Segment Start: Material to process

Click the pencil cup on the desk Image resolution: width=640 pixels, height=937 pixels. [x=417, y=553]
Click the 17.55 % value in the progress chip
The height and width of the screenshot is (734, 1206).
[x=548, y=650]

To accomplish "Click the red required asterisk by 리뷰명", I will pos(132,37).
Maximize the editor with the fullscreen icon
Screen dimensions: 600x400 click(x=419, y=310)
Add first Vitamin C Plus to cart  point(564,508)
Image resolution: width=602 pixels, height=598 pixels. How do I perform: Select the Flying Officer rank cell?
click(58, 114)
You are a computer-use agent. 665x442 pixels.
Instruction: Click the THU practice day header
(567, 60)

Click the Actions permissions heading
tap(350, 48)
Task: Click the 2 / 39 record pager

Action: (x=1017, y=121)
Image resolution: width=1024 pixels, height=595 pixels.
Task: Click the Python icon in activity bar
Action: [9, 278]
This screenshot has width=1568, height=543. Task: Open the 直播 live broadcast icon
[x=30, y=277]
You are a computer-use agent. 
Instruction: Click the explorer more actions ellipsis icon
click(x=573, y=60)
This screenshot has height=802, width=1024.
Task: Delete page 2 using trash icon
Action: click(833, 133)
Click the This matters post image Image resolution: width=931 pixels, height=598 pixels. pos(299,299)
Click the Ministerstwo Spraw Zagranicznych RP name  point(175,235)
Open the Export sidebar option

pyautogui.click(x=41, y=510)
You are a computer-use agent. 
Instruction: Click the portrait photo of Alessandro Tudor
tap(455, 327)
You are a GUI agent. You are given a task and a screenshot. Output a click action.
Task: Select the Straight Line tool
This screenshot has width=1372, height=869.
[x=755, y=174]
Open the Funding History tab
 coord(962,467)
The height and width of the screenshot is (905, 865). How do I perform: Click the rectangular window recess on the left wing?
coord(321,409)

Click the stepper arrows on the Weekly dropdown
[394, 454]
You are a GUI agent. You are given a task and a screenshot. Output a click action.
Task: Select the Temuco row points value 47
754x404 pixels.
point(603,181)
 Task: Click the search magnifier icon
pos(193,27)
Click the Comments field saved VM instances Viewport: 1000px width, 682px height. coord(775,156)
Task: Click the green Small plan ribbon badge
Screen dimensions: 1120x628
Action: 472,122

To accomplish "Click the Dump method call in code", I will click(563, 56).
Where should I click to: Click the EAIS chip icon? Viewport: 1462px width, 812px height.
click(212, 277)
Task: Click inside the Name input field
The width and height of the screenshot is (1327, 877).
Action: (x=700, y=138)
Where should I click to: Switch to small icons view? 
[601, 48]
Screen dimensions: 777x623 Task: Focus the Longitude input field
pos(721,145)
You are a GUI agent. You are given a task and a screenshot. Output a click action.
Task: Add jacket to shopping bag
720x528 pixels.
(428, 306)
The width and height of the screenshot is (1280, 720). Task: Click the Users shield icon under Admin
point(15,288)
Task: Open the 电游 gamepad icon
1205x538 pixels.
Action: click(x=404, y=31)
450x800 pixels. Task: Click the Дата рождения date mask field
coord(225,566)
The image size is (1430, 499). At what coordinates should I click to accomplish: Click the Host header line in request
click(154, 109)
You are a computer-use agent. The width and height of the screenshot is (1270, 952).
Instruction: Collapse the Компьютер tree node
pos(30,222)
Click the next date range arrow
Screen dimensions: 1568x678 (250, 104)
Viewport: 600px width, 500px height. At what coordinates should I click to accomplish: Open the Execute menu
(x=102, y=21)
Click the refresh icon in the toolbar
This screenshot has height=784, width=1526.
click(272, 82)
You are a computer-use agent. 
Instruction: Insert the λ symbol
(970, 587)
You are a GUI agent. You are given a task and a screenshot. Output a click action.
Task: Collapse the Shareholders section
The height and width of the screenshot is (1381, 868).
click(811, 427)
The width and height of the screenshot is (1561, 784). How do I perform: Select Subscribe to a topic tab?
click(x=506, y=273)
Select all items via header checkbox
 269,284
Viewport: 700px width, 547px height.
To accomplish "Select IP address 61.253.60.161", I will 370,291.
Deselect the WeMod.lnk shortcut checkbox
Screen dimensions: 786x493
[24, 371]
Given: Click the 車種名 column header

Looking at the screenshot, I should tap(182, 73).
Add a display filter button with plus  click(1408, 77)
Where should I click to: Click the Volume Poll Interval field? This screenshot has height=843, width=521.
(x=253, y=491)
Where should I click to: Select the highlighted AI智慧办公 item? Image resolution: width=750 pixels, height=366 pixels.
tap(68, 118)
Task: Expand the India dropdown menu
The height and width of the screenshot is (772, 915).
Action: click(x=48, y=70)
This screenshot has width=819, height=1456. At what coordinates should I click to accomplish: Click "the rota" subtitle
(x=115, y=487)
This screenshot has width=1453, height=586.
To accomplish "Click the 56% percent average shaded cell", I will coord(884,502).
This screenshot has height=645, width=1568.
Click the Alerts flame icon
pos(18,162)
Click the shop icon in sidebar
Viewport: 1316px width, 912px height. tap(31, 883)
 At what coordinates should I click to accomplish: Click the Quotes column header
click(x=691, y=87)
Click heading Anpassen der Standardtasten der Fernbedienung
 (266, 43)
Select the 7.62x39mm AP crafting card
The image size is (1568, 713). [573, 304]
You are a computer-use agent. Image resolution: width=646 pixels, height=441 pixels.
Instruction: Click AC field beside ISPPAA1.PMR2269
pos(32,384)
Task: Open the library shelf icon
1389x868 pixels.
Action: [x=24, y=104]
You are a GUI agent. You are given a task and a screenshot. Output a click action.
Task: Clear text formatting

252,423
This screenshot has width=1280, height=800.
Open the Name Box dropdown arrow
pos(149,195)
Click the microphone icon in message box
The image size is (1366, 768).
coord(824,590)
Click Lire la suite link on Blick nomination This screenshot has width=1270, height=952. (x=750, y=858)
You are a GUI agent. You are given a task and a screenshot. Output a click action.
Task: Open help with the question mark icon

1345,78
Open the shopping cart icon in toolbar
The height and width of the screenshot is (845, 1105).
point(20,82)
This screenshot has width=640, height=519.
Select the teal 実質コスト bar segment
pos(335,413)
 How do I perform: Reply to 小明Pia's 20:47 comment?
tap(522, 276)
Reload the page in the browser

Segment End: Material to process

### What is required
Could you print exactly the lines from the one containing "This screenshot has width=640, height=519." through the last line of the records above?

### Output for this exercise
This screenshot has width=640, height=519.
Select the teal 実質コスト bar segment
pos(335,413)
 How do I perform: Reply to 小明Pia's 20:47 comment?
tap(522, 276)
Reload the page in the browser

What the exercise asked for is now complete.